そして、3ヶ月を過ぎないうちにIPアドレスの開示請求をすることが大切です。

個人情報の開示請求

個人情報の開示請求はツイッター社ではなく、誹謗中傷の投稿者が利用しているプロバイダに対して行います。
ツイッター社からの開示で投稿者のIPアドレスが特定できれば、投稿者の利用しているプロバイダを特定することが可能です。
ただし、個人情報が開示されるのは相手が許諾した場合のみとなっています。
当然ながら、誹謗中傷を投稿した犯人が開示請求に素直に応じることは、まずありません。
したがって、プロバイダへの個人情報開示請求を行うには、裁判を起こすことががほぼ必須であると考えておきましょう。

損害賠償の請求

損害賠償(慰謝料)を請求する際は、まず初めに内容証明郵便などを使って任意の支払いを求めるところから始めます。
この段階で投稿者が慰謝料の支払いに応じたならば、裁判を起こす必要はありません。
投稿者が慰謝料の支払いに応じない場合には、裁判所に対して、投稿者への損害賠償請求訴訟を起こすことになります。
具体的には、名誉毀損・プライバシーの侵害などについて投稿者に慰謝料の請求を求めます。
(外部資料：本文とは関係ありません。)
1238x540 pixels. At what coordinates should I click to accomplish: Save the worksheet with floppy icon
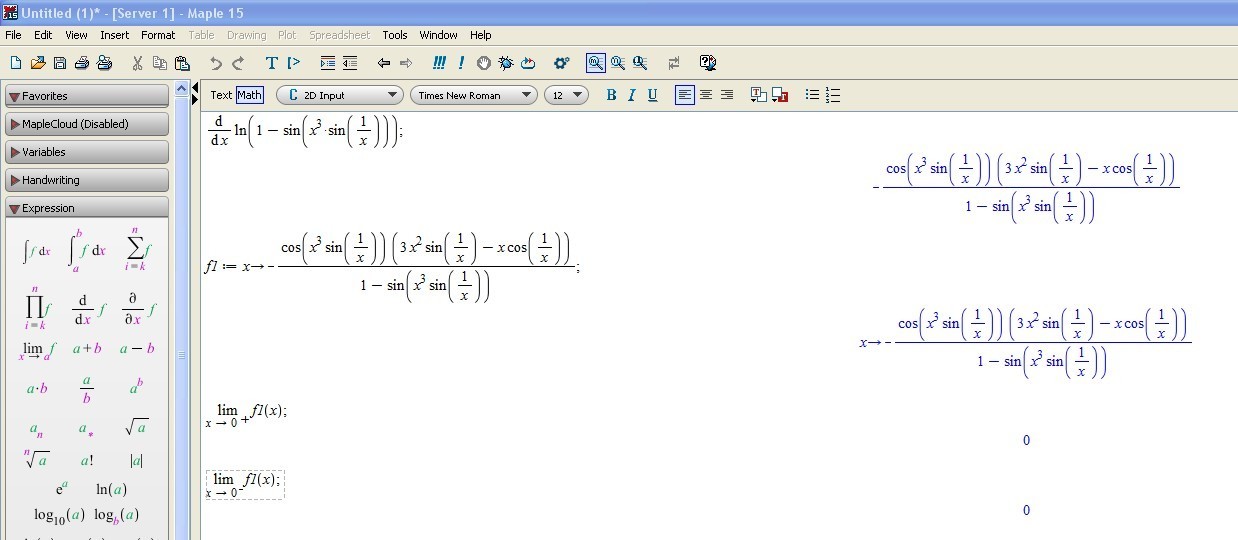click(x=60, y=63)
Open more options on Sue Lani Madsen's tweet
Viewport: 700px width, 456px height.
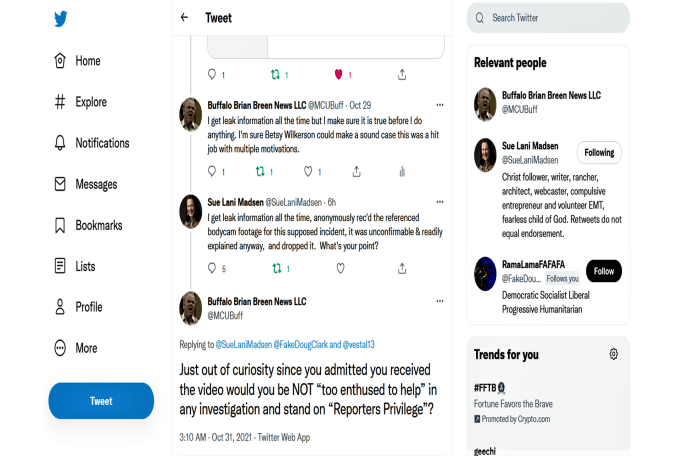point(439,201)
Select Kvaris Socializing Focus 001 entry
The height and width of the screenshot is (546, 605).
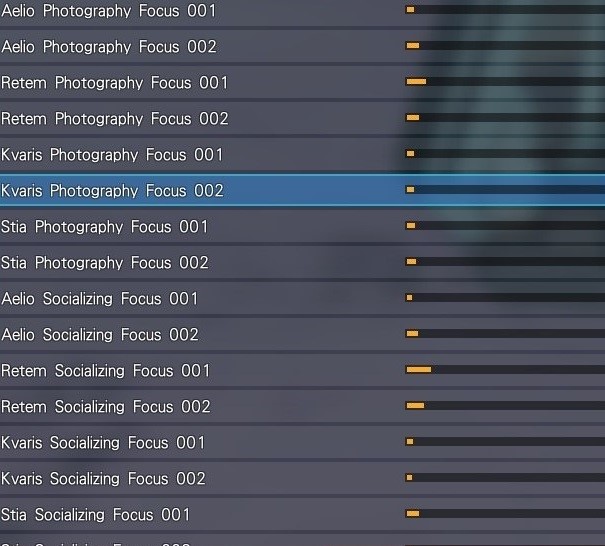click(x=302, y=442)
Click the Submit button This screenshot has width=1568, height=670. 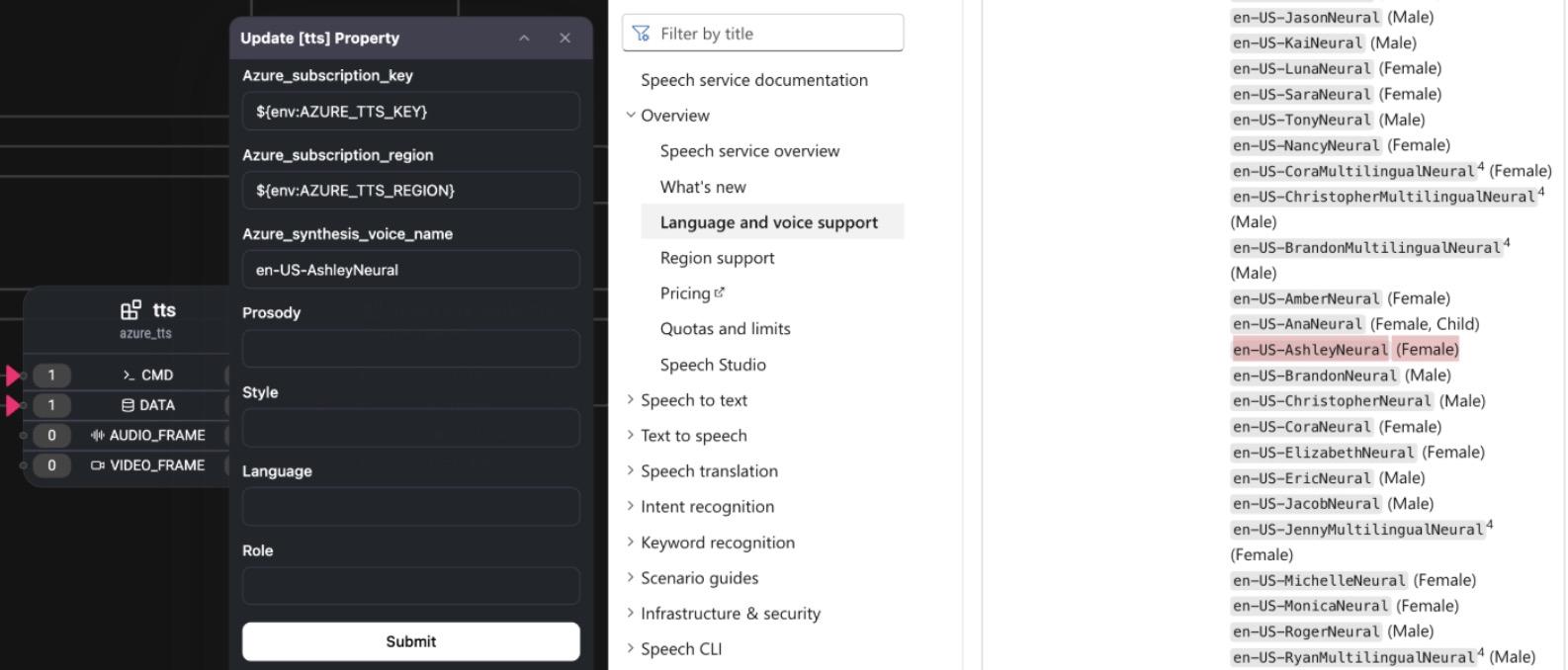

ツイッターの誹謗中傷トラブルを弁護士に依頼する際の相場

ツイッターの誹謗中傷トラブルを弁護士に依頼する際の相場
誹謗中傷が書かれた投稿の削除依頼・投稿者の身元特定・慰謝料(損害賠償)請求などを自分一人で行うのは極めて困難で労力のかかる作業です。
費用はかかりますが、これら一連の手続きを弁護士に依頼するのもスムーズに解決するための方法のひとつです。
弁護士に手続きを依頼する場合、費用は内容によってさまざまです。
ここでは、裁判外の場合と裁判になる場合に分けて、各内容別に費用の相場を紹介します。
ここで紹介するのはあくまでも一例であり、各法律事務所によって料金体系や金額は異なるので注意してください。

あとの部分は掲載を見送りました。